» Request
In the material below, rewrite the lines starting with the line that contains "ヘルプ (209, 2458)" and going on through the line that contains "Статьи (127, 2541)", changing "Новости" to "События" and leaving everything else unchanged.

» Exercise material

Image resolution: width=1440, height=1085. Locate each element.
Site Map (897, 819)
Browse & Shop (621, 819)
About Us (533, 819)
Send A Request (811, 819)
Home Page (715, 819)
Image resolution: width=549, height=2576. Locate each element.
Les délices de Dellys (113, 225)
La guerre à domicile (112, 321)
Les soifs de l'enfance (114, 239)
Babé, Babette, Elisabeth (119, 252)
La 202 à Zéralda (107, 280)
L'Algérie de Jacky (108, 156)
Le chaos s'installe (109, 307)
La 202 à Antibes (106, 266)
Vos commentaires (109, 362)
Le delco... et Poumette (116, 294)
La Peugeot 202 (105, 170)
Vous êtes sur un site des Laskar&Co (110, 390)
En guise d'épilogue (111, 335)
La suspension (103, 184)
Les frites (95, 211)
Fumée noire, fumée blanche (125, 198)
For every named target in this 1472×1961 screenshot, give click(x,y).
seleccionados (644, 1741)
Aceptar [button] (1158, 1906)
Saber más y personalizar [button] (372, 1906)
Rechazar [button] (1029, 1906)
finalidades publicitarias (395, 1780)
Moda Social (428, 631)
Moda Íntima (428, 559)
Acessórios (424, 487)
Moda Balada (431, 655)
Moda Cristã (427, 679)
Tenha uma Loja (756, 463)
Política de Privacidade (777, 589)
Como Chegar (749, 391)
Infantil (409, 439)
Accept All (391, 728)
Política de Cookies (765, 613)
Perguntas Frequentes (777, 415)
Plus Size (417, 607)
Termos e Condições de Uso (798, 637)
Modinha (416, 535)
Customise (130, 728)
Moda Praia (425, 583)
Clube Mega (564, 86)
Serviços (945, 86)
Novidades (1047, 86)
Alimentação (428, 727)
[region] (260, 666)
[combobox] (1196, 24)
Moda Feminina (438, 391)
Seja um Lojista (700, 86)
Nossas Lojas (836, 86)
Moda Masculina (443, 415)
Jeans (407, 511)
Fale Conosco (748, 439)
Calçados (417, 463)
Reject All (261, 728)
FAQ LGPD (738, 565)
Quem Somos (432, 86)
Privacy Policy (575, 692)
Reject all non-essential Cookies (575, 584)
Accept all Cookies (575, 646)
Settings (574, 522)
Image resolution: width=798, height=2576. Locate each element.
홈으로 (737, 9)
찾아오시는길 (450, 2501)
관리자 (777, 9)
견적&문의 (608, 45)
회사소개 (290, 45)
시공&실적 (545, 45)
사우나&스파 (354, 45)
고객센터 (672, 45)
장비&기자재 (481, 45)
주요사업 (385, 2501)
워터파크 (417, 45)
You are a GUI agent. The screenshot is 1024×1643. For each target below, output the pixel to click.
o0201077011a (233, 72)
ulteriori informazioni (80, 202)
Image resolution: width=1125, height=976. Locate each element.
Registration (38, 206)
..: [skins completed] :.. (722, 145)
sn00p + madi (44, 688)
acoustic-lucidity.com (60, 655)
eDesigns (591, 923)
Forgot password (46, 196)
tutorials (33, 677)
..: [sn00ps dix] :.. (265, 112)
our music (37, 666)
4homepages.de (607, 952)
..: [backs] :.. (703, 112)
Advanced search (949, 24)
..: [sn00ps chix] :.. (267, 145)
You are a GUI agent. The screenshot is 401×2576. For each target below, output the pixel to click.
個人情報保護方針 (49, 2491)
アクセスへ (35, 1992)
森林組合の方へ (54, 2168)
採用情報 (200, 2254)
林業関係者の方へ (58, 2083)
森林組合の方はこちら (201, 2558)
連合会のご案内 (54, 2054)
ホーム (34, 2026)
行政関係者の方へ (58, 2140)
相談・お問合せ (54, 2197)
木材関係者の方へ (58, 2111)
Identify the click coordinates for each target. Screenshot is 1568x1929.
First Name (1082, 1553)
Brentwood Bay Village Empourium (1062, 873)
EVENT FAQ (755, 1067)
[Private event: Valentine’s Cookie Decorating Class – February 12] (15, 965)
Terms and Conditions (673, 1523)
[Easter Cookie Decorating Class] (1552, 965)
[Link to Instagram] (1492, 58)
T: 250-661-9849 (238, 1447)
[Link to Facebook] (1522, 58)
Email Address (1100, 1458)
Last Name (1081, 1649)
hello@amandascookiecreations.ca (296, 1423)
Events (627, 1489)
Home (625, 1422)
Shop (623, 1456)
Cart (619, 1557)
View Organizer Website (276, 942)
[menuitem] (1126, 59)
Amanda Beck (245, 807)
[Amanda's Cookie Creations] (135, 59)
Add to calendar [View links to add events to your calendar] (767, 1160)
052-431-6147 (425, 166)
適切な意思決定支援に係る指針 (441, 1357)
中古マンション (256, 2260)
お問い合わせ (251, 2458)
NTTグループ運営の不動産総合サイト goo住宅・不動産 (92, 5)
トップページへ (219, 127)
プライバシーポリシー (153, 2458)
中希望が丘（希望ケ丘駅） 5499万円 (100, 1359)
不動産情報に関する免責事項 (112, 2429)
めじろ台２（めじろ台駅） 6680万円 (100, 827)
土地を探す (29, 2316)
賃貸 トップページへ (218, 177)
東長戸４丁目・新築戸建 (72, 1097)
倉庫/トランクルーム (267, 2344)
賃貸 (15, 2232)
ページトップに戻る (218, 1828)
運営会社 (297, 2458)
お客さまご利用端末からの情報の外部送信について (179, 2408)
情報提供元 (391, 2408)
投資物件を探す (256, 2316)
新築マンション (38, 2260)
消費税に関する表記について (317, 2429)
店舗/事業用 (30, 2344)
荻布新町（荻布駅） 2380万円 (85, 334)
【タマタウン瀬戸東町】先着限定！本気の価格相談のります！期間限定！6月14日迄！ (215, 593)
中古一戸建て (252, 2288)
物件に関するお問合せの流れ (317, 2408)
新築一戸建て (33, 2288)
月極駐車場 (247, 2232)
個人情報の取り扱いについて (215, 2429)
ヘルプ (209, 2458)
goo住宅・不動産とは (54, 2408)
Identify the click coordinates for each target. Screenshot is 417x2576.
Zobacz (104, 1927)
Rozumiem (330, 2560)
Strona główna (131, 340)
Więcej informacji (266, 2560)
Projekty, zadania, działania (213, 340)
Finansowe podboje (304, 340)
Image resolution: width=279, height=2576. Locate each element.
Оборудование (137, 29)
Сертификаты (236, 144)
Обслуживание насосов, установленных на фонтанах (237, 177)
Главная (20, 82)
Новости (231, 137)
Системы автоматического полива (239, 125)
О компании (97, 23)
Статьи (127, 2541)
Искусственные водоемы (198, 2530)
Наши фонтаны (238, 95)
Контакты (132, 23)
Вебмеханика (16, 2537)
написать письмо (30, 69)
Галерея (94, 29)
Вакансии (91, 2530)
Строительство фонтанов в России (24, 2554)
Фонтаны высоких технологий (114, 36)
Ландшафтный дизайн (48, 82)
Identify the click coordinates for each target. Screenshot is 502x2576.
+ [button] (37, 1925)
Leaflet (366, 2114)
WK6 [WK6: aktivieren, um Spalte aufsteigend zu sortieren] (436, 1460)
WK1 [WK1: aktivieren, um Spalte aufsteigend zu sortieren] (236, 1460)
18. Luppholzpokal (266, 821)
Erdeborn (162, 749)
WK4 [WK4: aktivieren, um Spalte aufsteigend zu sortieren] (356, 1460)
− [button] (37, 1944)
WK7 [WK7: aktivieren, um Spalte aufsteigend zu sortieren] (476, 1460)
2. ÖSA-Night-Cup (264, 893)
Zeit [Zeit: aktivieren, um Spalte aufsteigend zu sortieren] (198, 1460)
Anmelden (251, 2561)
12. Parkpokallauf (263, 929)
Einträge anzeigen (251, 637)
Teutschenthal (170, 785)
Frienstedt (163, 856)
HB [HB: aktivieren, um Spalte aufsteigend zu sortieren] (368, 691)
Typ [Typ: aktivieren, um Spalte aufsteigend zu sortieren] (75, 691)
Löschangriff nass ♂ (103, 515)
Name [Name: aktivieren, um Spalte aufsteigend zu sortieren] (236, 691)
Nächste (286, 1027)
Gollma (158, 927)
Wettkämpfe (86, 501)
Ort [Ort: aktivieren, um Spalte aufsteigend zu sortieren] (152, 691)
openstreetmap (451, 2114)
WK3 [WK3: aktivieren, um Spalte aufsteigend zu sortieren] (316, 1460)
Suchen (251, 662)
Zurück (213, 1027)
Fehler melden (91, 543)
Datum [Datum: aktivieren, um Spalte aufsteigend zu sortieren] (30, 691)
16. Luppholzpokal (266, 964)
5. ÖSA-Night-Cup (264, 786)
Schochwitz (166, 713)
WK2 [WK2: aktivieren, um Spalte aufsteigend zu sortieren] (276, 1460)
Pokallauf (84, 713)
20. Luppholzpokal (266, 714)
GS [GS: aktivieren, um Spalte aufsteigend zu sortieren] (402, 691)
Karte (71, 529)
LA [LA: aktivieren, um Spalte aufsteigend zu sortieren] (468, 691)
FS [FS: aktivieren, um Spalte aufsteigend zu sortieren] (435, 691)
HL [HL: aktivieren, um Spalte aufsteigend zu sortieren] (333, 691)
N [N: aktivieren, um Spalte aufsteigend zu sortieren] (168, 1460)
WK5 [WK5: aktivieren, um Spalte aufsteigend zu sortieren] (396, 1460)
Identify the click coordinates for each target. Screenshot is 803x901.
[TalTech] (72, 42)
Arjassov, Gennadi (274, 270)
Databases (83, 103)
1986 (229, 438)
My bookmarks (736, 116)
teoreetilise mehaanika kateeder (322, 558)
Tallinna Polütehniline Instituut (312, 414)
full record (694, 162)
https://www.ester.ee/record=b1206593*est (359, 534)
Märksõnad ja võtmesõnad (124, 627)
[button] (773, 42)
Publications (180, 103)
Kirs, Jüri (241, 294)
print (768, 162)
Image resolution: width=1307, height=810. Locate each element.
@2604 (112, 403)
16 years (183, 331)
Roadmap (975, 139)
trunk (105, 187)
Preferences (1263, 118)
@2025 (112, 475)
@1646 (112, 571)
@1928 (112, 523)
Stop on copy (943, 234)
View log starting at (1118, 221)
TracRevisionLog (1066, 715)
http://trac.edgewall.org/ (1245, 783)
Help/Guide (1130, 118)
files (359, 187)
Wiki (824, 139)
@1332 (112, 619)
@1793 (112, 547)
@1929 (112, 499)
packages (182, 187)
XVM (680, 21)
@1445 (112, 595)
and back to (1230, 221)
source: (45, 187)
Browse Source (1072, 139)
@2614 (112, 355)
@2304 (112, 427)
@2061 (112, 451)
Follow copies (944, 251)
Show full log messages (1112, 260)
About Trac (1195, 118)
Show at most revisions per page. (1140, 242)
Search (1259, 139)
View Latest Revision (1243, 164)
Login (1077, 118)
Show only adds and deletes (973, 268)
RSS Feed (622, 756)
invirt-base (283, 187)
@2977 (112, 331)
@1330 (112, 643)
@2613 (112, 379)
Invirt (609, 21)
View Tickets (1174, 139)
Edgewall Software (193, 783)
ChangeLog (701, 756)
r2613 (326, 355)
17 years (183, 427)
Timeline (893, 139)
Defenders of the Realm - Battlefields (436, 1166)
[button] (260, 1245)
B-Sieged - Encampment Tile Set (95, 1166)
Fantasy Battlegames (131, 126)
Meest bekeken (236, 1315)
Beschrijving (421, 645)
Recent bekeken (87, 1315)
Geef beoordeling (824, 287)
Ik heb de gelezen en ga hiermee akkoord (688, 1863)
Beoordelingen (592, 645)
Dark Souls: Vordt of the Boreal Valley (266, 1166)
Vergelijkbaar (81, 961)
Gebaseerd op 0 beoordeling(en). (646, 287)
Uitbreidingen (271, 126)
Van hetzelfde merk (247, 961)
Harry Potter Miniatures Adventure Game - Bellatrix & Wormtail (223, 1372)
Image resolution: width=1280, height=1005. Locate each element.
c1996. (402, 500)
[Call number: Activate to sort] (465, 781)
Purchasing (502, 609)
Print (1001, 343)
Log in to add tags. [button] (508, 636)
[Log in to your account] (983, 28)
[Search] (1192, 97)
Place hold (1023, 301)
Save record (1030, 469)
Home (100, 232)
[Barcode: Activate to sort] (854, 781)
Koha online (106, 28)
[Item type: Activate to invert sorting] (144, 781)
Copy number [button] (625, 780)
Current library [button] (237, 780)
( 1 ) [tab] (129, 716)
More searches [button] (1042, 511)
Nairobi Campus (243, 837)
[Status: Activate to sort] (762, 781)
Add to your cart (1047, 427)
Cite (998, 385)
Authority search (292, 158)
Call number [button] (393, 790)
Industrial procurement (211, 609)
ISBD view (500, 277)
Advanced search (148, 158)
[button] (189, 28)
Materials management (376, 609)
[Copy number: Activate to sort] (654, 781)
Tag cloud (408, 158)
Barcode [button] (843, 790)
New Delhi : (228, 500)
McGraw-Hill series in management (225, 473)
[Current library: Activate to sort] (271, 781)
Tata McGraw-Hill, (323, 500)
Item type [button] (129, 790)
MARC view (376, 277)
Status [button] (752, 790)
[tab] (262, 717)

» Output of the task
ヘルプ (209, 2458)
goo住宅・不動産とは (54, 2408)
Identify the click coordinates for each target. Screenshot is 417x2576.
Zobacz (104, 1927)
Rozumiem (330, 2560)
Strona główna (131, 340)
Więcej informacji (266, 2560)
Projekty, zadania, działania (213, 340)
Finansowe podboje (304, 340)
Image resolution: width=279, height=2576. Locate each element.
Оборудование (137, 29)
Сертификаты (236, 144)
Обслуживание насосов, установленных на фонтанах (237, 177)
Главная (20, 82)
События (231, 137)
Системы автоматического полива (239, 125)
О компании (97, 23)
Статьи (127, 2541)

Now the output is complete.